Liputan6.com, Jakarta - Petarung Indonesia, Eko Roni Saputra menempati urutan teratas daftar lima KO terbaik di pentas One Championships sepanjang Juli - September. Eko tercatat memukul KO petarung China, Liu Peng Shuai.
Duel Eko vs Liu terjadi pada 13 Agustus lalu di panggung One Championship bertajuk One: Battleground II. One Championship menilai pukulan Eko pantas mendapat peringkat pertama karena presisi dan kekuatannya.
Advertisement
Selain Eko, ada empat pukulan KO lain yang masuk dalam daftar. Salah satunya adalah milik Aung La N Sang asal Myanmar.
Aung yang dikenal dengan sebutan The Burmese Phyton menghajar Leandro Ataides dalam panggung One Championship: Battleground.
Sebelum meng-KO lawannya, Aung melancarkan serangan kombinasi kepada Ataides. Ia lalu mengakhiri serangannya lewat pukulan keras.
Berikut daftar lima KO terbaik One Championships sepanjang Juli-September.
1. Eko Roni Saputra vs. Liu Peng Shuai
Setelah menang tiga kali berturut-turut lewat kuncian, “Dynamite” Eko Roni Saputra sesumbar akan mengalahkan Liu Peng Shuai lewat pukulan. Dan janjinya terbukti pada Agustus lalu.
Hanya membutuhkan 10 detik, mantan juara gulat Indonesia itu menumbangkan sang lawan lewat sebuah pukulan kanan keras. Pukulan tersebut terasa begitu keras karena Liu sendiri seperti tidak menduga akan mendapat bogem mentah.
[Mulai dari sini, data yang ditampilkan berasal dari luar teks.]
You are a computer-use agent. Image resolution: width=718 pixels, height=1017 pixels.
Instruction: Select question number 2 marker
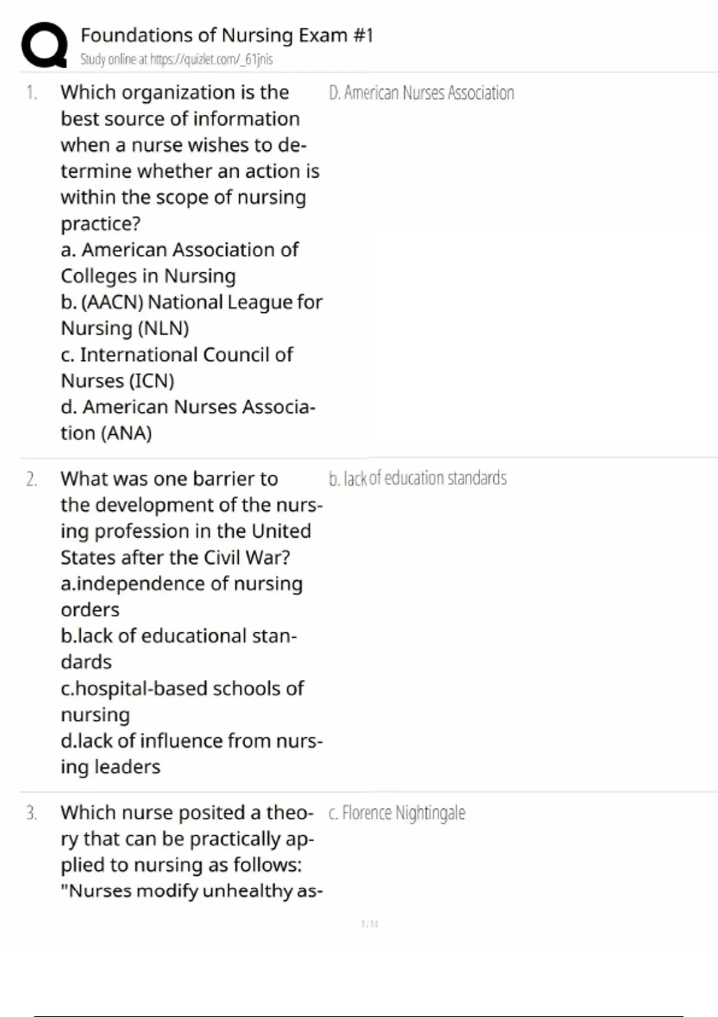(31, 479)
Saat Liu mencoba melayangkan tendangan, Eko balik menyerang dengan kilat dengan mengincar dagu dari sang lawan. Pukulan KO tersebut dirasa pantas berada di posisi puncak karena selain penempatan waktu yang tepat, serangannya pun begitu presisi. Selain itu, kemenangan tersebut menjadi rekor tercepat divisi flyweight di ONE Championship.
2. Joshua Pacio vs. Yosuke Saruta
Joshua “The Passion” Pacio dan Yosuke “The Ninja” Saruta dikenal sebagai rival bebuyutan karena mereka pernah sekali saling mengalahkan. Laga Kejuaraan Dunia ONE Strawweight mereka di ajang ONE: REVOLUTION akhir September lalu pun diprediksi berlangsung sengit.
Namun di luar dugaan, laga hanya berjalan kurang dari satu ronde. Pacio membalas tendangan rendah Saruta dengan pukulan kanan keras yang menjatuhkan rivalnya itu ke atas kanvas.
Tanpa memberi jeda, Pacio mengejar Saruta yang mencoba menjauh. Sang juara bertahan dari Filipina itu pun melepaskan hook keras. Beberapa pukulan lain memastikan kemenangan bagi “The Passion.”